Oy. There's three fairly different things going on in here. Or two, if you leave encryption aside for the time being.
The base64 functions in PHP are an implementation of one of the content encoding schemes in MIME (rfc2045). They convert arbitrary bytes into (and back from) strings of 7-bit-ascii characters, which you can then send through channels designed to handle text but not binary traffic. Base64 en-/decoding is not cryptographic. It's not designed to be hard to attack, and even if it were, there is no key involved: Anyone can decode anyone's base64-encoded data. That's the point, really.
I don't see much use for this in Construct; but maybe I just lack imagination -- I don't really see the constructy need for crypto either.
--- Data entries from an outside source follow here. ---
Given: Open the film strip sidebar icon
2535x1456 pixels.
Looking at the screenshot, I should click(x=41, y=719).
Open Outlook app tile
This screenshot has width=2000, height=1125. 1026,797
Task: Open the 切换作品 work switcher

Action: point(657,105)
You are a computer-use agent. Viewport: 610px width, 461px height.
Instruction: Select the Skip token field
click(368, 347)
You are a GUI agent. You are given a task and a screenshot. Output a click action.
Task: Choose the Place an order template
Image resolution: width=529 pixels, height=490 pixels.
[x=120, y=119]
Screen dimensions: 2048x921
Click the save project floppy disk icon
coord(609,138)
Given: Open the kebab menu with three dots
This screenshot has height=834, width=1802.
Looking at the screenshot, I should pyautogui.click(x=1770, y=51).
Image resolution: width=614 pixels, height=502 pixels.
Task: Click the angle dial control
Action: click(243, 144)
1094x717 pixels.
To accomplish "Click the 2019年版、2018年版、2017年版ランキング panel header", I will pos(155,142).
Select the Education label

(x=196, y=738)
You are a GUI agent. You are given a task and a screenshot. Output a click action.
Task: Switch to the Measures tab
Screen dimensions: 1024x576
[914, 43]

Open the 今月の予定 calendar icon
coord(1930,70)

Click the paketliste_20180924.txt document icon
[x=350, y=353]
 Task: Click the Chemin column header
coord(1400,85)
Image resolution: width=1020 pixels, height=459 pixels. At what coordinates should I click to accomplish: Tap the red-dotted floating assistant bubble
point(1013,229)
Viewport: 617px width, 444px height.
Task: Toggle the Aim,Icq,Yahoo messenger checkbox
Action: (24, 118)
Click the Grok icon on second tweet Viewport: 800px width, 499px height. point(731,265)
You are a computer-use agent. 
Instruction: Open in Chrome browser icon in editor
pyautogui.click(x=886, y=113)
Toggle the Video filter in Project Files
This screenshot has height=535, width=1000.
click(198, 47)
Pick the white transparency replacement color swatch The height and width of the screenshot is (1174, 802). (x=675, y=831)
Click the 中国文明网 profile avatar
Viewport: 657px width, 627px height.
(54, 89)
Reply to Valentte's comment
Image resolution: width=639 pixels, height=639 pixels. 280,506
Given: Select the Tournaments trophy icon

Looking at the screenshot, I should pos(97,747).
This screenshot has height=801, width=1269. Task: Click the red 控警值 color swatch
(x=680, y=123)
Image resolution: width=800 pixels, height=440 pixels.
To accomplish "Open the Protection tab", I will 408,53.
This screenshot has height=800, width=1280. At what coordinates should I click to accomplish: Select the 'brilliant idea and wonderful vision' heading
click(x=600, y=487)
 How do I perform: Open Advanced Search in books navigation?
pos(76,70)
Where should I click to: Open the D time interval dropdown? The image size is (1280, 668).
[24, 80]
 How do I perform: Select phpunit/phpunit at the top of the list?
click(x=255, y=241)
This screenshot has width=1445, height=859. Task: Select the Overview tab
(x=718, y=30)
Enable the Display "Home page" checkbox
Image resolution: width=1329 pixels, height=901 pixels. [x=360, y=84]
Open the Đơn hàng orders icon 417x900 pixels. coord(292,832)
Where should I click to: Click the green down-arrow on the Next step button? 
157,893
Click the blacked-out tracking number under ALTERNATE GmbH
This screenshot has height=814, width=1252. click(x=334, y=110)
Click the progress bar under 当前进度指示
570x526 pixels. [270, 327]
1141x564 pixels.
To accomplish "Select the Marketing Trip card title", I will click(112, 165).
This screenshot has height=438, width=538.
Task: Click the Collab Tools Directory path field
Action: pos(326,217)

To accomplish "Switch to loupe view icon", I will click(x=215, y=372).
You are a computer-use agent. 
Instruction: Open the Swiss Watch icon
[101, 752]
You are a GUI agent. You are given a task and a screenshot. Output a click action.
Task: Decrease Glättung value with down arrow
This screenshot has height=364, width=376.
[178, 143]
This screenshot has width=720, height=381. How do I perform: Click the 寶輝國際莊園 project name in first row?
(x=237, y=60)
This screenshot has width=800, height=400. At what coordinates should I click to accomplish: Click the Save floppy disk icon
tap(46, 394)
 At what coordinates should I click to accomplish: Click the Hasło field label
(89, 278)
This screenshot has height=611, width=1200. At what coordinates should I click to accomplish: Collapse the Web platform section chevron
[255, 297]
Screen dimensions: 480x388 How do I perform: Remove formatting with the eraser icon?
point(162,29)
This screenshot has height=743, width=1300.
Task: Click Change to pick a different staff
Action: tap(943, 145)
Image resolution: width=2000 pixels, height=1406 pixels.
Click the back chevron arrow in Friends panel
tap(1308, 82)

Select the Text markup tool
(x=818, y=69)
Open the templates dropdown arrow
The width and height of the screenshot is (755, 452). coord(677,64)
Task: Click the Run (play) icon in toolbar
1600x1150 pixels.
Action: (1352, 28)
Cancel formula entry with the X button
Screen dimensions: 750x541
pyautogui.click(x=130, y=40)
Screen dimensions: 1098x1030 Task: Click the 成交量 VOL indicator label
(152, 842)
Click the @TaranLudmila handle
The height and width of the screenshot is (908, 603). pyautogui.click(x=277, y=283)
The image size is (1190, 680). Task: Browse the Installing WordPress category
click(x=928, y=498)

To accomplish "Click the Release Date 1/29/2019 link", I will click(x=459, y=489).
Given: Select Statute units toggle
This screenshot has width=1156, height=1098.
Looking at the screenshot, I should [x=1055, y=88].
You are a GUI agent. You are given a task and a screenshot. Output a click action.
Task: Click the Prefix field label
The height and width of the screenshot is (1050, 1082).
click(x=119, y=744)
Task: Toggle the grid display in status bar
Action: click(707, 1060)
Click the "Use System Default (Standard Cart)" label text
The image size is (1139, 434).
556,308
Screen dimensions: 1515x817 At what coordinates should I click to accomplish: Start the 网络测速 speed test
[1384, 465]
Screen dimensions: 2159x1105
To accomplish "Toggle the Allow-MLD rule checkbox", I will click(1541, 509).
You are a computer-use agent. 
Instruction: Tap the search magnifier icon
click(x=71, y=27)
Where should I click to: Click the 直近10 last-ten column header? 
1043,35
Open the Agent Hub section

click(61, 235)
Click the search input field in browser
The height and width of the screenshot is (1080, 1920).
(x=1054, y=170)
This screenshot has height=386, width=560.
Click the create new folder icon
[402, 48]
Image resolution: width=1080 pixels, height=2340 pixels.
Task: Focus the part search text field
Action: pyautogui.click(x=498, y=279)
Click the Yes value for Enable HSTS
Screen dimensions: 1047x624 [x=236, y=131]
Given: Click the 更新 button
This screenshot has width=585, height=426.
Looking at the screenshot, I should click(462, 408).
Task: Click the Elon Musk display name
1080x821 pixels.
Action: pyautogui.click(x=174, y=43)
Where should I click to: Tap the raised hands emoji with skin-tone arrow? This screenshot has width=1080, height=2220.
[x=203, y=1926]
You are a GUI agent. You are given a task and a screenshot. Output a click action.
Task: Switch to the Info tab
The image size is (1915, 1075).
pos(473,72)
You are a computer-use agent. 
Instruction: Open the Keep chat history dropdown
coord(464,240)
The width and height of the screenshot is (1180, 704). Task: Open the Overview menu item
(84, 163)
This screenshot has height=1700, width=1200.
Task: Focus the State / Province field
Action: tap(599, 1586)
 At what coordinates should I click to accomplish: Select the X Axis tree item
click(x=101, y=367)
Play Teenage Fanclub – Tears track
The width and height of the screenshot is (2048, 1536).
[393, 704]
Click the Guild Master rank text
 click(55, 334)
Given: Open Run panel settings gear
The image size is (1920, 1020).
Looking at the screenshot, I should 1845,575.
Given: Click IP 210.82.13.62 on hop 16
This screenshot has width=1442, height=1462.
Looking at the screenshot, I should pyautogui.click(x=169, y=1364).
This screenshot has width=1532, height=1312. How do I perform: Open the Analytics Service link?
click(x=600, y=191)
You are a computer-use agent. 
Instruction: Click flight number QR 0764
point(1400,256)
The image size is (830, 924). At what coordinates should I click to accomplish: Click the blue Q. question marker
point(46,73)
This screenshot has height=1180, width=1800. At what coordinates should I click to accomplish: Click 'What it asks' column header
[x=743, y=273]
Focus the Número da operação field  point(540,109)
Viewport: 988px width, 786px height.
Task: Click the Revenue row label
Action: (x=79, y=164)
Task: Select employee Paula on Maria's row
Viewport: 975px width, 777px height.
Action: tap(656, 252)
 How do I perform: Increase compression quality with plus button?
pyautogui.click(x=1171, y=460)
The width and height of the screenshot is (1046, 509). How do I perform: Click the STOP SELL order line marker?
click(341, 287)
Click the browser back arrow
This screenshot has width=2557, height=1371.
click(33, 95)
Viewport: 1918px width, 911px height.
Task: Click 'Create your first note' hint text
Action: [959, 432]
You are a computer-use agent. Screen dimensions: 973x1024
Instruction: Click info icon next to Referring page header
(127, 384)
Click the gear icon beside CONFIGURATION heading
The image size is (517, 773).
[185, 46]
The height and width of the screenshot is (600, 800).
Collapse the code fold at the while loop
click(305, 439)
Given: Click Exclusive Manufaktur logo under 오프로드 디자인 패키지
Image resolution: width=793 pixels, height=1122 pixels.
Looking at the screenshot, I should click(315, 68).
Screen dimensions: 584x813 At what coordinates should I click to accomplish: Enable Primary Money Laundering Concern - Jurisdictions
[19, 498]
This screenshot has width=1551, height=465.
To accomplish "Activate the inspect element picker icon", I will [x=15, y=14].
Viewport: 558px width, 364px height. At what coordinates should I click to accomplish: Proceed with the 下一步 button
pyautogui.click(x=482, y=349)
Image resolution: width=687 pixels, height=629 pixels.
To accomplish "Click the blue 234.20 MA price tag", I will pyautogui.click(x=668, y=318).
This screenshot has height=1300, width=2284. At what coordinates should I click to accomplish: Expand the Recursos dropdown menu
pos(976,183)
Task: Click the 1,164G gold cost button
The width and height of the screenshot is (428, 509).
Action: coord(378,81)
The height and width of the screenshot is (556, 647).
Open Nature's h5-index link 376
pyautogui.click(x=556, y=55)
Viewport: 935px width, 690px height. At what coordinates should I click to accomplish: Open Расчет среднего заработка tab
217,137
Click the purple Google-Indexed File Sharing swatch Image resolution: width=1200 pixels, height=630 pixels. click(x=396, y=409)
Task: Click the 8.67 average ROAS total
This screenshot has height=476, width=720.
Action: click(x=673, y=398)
md5 is a different beast entirely. It's a hash function which calculates a relatively short "fingerprint" of any file you throw at it. This is (intended to be, although there are weaknesses in practice) cryptographically secure in the sense that although many different random collections of bits will produce the same md5 value, an attacker shouldn't be able to construct a legitimate-looking but different file to match a given hash. But it's an irreversible operation: you can't "decrypt" it, there's no way to extract the original file from the hash. All you can do is run the hash operation on a file you're given and compare the result with a known-good value. If the values match, you can assume that the file you have is an unchanged copy of the original.
Something like this might be used in Construct to check if in-game downloads are complete and uncorrupted, or if you want to make it a little harder for your players to edit their save files; but it doesn't seem like the most pressing of concerns.